I’ve seen scads and scads of people who were VERY talented, MORE talented than I ever was, fall by the WAYSIDE. Never ever make it as authors in this field! All because they COULDN’T TAKE CRITICISM!

And honestly when I finished writing my scathing indictment of her parable, I hesitated before clicking on the send button. I thought to myself, “What if I ‘crush’ her spirit?” “What if I destroy her hope?”

But then I answered my own question with the reply, “If this crushes her, she’ll never make it anyway.” And it might even do her some good. It might even make her mad enough to say, “Oh yeah?! I’ll show her!”

Like when I was kicked out of that writing group I’d paid to join because the teacher basically said I was ‘hopeless’.

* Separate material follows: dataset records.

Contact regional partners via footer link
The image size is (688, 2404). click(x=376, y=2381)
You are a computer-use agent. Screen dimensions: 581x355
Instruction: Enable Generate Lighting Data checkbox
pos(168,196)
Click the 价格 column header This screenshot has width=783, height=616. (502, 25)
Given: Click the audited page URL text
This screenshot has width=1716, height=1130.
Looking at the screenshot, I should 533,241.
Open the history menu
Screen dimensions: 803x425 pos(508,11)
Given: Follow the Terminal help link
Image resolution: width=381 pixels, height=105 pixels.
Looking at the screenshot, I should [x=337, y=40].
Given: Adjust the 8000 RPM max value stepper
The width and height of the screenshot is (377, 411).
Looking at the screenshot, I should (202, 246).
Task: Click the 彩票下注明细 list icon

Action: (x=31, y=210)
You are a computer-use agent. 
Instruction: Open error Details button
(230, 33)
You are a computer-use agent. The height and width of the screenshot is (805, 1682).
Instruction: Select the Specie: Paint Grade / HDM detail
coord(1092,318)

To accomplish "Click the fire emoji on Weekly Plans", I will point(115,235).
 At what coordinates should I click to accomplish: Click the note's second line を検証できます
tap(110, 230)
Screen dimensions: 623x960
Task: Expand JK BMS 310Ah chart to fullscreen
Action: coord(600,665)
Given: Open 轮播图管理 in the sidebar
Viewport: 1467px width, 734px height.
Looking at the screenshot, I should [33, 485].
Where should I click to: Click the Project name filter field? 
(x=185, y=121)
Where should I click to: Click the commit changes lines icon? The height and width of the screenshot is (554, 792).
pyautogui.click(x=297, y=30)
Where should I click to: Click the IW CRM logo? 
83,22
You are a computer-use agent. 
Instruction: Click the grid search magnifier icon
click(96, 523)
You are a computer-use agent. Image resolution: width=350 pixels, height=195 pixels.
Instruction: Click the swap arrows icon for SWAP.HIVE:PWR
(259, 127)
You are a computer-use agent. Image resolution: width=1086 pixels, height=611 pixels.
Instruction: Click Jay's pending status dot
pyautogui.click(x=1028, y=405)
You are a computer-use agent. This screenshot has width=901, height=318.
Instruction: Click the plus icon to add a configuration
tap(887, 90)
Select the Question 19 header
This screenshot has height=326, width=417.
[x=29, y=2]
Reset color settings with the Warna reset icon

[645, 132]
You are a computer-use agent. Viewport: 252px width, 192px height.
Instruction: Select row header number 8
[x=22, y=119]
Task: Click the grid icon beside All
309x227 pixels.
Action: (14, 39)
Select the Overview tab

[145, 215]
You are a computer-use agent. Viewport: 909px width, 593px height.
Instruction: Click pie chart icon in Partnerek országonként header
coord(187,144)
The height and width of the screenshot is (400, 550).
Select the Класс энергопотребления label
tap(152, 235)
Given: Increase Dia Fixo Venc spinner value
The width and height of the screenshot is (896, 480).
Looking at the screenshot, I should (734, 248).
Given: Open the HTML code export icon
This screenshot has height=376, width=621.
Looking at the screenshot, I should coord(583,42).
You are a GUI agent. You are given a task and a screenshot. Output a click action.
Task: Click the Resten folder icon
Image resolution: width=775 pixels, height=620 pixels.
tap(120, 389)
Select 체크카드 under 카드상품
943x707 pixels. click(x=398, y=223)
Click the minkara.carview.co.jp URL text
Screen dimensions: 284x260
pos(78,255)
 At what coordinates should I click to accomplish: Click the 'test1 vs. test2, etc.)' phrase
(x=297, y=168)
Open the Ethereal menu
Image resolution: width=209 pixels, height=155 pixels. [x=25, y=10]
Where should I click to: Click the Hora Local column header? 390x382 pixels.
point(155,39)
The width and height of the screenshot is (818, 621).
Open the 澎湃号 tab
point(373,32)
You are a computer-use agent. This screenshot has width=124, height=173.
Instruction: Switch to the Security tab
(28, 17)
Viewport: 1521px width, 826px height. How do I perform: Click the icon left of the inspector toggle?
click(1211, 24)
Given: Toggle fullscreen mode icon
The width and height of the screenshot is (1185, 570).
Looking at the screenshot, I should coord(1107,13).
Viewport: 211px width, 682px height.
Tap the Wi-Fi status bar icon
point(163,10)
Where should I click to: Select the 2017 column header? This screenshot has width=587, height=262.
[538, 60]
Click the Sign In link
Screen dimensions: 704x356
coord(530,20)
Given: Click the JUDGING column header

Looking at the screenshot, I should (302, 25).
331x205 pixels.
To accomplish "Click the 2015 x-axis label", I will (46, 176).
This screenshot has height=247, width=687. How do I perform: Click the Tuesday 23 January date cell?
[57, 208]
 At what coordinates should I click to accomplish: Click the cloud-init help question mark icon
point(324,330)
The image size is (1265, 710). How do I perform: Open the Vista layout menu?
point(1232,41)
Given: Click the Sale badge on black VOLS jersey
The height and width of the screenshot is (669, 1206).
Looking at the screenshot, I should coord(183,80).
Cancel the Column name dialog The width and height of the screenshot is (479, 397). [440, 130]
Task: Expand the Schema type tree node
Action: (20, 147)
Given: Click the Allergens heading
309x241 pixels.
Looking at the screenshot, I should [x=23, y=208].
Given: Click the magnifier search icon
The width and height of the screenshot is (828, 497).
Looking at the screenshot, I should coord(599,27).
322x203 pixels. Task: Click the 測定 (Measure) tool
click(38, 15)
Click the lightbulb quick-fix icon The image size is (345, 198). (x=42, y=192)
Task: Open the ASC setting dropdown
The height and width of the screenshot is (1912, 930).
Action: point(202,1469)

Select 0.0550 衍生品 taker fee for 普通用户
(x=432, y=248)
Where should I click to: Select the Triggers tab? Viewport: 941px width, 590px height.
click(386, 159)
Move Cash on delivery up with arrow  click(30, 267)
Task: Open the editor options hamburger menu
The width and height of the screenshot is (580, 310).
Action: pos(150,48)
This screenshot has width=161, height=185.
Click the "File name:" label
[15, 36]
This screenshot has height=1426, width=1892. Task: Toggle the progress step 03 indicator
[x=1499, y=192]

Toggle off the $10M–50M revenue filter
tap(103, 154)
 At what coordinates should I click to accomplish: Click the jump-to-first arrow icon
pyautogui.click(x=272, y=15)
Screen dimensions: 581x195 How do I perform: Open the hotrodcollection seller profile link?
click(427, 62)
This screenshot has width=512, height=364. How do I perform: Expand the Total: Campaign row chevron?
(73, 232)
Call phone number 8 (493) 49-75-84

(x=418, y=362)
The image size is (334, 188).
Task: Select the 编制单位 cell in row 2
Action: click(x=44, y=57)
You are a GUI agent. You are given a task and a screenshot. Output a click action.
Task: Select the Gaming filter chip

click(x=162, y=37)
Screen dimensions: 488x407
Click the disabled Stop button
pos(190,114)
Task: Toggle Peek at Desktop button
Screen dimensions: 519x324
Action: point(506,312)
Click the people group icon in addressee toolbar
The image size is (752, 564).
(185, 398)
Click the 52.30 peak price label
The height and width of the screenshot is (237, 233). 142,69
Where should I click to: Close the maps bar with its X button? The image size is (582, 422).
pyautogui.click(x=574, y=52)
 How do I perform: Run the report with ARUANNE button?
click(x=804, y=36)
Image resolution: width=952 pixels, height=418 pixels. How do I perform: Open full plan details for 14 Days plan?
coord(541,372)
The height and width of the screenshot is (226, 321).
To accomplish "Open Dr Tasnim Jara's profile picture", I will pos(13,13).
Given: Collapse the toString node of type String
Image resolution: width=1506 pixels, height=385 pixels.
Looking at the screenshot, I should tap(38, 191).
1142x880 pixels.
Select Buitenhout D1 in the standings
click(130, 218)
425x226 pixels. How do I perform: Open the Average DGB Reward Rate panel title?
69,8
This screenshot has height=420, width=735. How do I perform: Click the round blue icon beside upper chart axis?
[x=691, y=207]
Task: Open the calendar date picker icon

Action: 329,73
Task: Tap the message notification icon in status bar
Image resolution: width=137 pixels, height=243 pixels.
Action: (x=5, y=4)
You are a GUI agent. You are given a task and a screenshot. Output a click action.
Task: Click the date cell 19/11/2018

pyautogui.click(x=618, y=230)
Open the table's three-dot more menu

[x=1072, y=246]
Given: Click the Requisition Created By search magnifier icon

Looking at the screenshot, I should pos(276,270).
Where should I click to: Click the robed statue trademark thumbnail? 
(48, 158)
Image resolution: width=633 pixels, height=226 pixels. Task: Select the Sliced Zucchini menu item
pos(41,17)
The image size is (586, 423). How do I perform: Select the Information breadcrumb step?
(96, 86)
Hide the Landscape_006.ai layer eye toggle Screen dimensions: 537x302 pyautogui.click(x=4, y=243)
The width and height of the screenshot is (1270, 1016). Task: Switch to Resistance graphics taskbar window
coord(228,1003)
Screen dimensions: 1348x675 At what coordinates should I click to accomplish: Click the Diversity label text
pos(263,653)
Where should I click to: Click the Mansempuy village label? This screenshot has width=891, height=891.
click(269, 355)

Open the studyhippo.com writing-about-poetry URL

But I never expected her to have the presence of mind to actually APPRECIATE my feedback under these circumstances!

And she said that she hadn’t taken my criticism personally because I wasn’t critiquing her as a person, I was critiquing her work and she WASN’T MARRIED TO HER WORK. Her identity was INDEPENDENT of her work.

Wow!

That’s EXACTLY how you have to look at it if you want to make this your profession.

That speaks volumes!

Jerry Seinfeld said something like there’s no point mentoring people. They’ll either get it or they won’t.

For years I would ‘cheerlead’ other people, encourage them, tell them, “You can do it!”

It was exhausting!

These were people who were hugely talented. Who I looked up to!

And when they fizzled and went back to nondescript lives in insurance or banking, I felt it was a real loss to the world of children’s literature.

And I even questioned myself, thinking who was I to forge ahead doggedly when these better writers fell away?

I don’t think that any more.

Writing is SO much about perseverence!

And it’s about loving it enough to really work your very best, give every ounce of creativity you have to pull out something wonderful! Something that will hopefully enrich the world. Something that people will think to themselves, “My life is better because I read that.”

I know that may sound lofty and pompous, but hey, these are just my personal goals.

And what else they say is if you reach for the stars you still might get as far as the moon, or something like that.

Anyway, I wish her the best of luck, and I really did mean it when I told her that I’ll be looking for her name in published works in the future because I really do think she has the potential to make it, and I’m rooting for her!